Fixing A Hole

Andrew Dederer
by Andrew Dederer

May’s new car sales numbers are in and things are looking bleak for The Big 2.8. Their corporate Spinmeisters can blame a down economy and sky-high gas prices all they like, but sales drops well into the double digits are never good news. Market share declines aren’t exactly glad tidings, either. That said, truth be told, Black Tuesday is actually a good sign. It shows that the domestic automakers have finally “accepted” the market. Whether they’re too late is another question entirely.

I repeat: the domestics’ massive sales drops are a good sign, not a good thing. The car market has been “overheated” for at least the last six years. Chrysler, Ford and GM have all been pushing easy credit, “Toe Tag Sales,” “employee pricing” and the like all year, every year. Compounding this "stack 'em high and sell 'em cheap" mentality, they dumped umpteen million extra vehicles onto fleets. “Move the metal” was their immutable mantra.

All this discounting “pulled forward” hundreds of thousands, even millions of sales. People used to buying a new car every five years were “trading up” after three. “Ten year” customers were buying in after five. Metal was moved but little or no profits were banked (all those discounts) and a lot of potential buyers were left completely “upside down” (all those fleet sales cratering resale value).
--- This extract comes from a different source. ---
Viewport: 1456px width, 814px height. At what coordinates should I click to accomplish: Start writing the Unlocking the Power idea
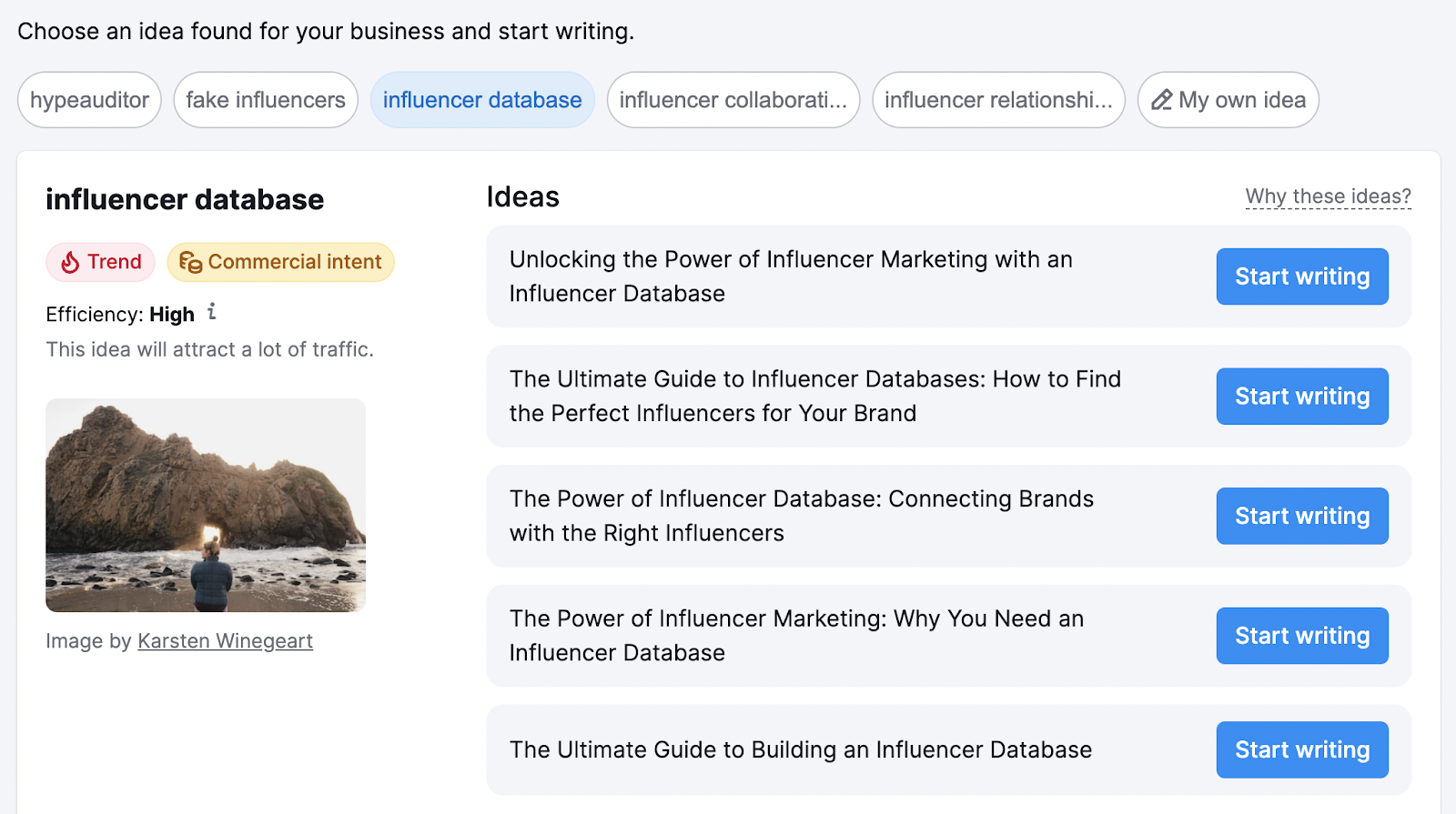pyautogui.click(x=1301, y=276)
If The Big 2.8 were ever going to sell anything other than light trucks at a profit, they had to let the market “come up for air.” At the same time, they need time to re-tool to build more of the cars– yes, cars– people were bound– yes, bound– to want. And there’s another important reason why they had to ease off the throttle: financing.

Back when the U.S. auto industry was riding high, the domestics’ pet finance companies booked massive profits. Part of this was down to simple structure; a financing unit is little more than a bunch of computers, a phone center or two and a [relatively] small work force, most of whom make a lot less than assembly workers. With that kind of overhead, even fairly small margins can add up quickly. Given the sort of volume The 2.8 can move, those margins multiplied into the stratosphere.

Sinking sales means fewer loans. So The Big 2.8 bled the finance unit (easy terms and low rates) to prop-up manufacturing. It was an excellent strategy– for going broke twice as fast. Now that credit has been tightened (dodgy loans coming home to roost and all that), the finance arms can finally get on a firmer footing. In fact, sales and profits should return if not rise when the “fire-sale” customers’ cars wear out. This could take a couple of years and would seem to hurt the dealers– but not as much as you might think.

Dealers are conflicted. On one hand, they’re selling fewer cars. Generally speaking, they still make SOME profit, no matter what the discount. So volume is important. On the other hand, they are three to four months (minimum) behind the manufacturers curve on product lines. That’s a fancy way of saying they have a shit load of trucks and SUVs on their lots. Dealers need time to clear space and change their mix. But more importantly, they need to decide whether they want to stick it out at the reduced sales volumes.

For the manufacturers, toughing-out dealers is a major problem. Not because the dealers want to stay in business at any cost. Because they want the best pay-off to get out. The Big 2.8’s dealer deadwood are like holdout tenants in an apartment going condo (or UAW workers looking for a buyout). The longer they wait, they nastier it gets. But the longer they wait, the more they’ll get for leaving.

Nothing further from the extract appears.